Andris Nelsons on conducting
The tour includes stops in Berlin, Milan (La Scala), Paris (the recently opened Philharmonie), and Lucerne.
Taking the BSO often to Europe, and reestablishing its international presence, is clearly an important goal for Nelsons.
“We’ve got a hungry conductor with a great appetite for making music, in Boston and Tanglewood but also throughout the world,” said BSO managing director Mark Volpe, in a phone interview. “It’s something that, in a polite, supportive, and constructive way, Andris has made clear is a priority for him — and we’ve embraced it as an institutional priority.”
The tour will feature several scores heard this season in Symphony Hall, including works by Mahler, Shostakovich, and Strauss. In several cities, Yo-Yo Ma will be joining as soloist.
As with any international orchestral tour, behind the actual music will also be a symphony of logistics. The BSO will be traveling with almost 12 tons of cargo, from harps to vibraphones to a conductor’s podium.
And in case simply getting the instruments there was not enough, there is also the not incidental matter of how they are adorned. Recently tightened regulations governing the international transport of ivory have made enormous waves in the orchestral world.
The BSO will be traveling with a full library of photographs and documents demonstrating the nature and provenance of the small pieces of ivory found, for instance, in the tips of many violin bows. (To avoid unforeseen problems, many BSO string players have had the ivory in their bow tips replaced with silver.) Last year, even after meticulous preparation, ivory-related issues held up the orchestra’s entry into Japan by four hours.

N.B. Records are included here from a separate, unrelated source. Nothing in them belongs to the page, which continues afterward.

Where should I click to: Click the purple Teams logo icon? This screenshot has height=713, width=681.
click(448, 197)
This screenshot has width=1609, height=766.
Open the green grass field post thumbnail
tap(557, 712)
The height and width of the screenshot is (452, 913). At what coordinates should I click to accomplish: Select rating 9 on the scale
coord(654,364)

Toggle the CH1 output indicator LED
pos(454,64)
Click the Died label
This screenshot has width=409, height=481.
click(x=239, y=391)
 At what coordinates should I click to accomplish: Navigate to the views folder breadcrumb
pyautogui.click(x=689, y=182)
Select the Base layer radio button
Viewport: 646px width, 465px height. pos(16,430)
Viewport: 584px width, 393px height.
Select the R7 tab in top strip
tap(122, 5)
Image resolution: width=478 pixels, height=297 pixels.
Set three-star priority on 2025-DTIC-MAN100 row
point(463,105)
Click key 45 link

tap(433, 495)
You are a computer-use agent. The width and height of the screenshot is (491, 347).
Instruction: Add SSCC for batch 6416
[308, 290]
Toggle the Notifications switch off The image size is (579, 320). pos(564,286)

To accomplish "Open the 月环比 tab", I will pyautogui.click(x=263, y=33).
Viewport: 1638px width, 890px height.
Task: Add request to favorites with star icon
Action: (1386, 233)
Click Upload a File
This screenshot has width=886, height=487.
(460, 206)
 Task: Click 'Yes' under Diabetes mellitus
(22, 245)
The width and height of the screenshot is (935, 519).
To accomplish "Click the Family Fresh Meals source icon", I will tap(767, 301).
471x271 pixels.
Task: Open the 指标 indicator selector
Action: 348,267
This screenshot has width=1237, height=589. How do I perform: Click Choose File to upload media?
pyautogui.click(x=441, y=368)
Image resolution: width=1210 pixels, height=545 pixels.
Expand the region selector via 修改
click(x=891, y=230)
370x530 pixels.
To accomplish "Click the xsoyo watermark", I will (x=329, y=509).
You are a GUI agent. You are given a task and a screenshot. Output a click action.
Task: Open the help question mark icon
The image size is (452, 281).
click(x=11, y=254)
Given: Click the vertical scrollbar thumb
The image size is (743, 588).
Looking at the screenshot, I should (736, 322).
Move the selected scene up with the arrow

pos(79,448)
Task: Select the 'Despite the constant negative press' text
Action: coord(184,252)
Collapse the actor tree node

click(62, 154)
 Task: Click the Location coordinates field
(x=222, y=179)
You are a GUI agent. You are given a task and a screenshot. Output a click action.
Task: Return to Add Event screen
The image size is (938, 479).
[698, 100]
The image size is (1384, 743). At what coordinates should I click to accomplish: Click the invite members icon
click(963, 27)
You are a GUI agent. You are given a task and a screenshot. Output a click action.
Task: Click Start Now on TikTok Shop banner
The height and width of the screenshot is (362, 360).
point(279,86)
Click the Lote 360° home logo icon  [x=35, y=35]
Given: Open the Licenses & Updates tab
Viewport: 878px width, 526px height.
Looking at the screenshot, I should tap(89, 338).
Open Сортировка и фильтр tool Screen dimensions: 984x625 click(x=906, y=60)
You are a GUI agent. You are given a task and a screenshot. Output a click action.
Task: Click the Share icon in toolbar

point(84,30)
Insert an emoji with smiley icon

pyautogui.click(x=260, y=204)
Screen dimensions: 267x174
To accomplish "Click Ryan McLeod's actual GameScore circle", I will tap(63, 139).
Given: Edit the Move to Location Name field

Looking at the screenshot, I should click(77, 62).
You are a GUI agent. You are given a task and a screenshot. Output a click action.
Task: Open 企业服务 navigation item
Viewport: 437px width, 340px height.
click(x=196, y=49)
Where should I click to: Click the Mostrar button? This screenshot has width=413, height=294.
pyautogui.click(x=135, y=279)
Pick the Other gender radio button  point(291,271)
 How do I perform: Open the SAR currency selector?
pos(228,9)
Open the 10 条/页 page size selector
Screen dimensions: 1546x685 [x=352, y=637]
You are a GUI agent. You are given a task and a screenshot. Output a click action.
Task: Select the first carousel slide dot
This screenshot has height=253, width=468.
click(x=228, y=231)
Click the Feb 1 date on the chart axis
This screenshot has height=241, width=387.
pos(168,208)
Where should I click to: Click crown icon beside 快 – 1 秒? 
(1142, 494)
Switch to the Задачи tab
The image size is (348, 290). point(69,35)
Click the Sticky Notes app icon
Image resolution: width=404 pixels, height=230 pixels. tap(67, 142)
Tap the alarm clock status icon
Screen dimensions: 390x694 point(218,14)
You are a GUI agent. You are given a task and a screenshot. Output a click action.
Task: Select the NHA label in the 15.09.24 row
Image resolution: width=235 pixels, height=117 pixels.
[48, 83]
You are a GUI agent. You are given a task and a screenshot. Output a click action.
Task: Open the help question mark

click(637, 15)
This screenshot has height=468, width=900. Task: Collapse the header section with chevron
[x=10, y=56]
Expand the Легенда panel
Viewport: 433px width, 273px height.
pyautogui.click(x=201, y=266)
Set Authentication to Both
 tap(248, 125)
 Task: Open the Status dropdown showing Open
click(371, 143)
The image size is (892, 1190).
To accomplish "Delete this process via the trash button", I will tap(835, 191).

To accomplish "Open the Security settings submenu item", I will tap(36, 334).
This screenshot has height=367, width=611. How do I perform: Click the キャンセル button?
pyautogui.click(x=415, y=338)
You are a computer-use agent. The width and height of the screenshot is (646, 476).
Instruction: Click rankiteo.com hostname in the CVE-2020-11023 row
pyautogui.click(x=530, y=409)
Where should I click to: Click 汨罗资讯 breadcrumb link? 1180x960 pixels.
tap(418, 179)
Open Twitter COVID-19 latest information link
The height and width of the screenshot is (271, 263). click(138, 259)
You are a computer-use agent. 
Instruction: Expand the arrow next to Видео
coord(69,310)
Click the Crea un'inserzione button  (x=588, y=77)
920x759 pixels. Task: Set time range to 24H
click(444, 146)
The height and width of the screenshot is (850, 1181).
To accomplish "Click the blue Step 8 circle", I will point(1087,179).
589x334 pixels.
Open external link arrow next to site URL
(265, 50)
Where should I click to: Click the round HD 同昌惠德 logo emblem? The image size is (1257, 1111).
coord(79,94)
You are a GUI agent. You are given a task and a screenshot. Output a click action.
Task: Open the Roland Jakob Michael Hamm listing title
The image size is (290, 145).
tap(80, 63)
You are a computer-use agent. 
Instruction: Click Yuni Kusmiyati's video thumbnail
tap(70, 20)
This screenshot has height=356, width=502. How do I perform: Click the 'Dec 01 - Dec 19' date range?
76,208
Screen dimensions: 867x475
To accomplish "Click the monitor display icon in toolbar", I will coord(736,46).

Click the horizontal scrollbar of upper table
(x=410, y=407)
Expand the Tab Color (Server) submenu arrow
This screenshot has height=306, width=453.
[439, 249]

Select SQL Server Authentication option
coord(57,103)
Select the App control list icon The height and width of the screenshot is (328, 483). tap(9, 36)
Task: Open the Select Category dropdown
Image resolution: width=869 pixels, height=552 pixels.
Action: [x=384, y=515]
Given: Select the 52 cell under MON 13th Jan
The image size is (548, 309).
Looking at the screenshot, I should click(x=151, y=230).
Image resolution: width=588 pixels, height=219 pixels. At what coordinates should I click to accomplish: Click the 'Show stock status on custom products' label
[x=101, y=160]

‘Andris Nelsons is . . . one of the most interesting conductors of the younger generation.’Florian Wiegand, director of concerts at the Salzburg Festival
Despite the challenging economics and huge logistical demands of touring, it remains one of the few ways for major ensembles to steward their international profiles.
“The BSO is such a strong orchestra in terms of the reputation, the quality of the playing, and its financial situation,” said principal horn James Sommerville. “But if you’re never out of Boston, there is a danger of turning into a regional orchestra because, you know, you’re never out of your region.”
For his part, Nelsons also views touring, paradoxically, as a way of deepening the orchestra’s work at home. “The identity of the orchestra is almost forced to be stronger, because you are not at home. And on tour, you’re all the time intensively together, so I somehow feel it helps to unite us as musicians, and unites me with the whole team.”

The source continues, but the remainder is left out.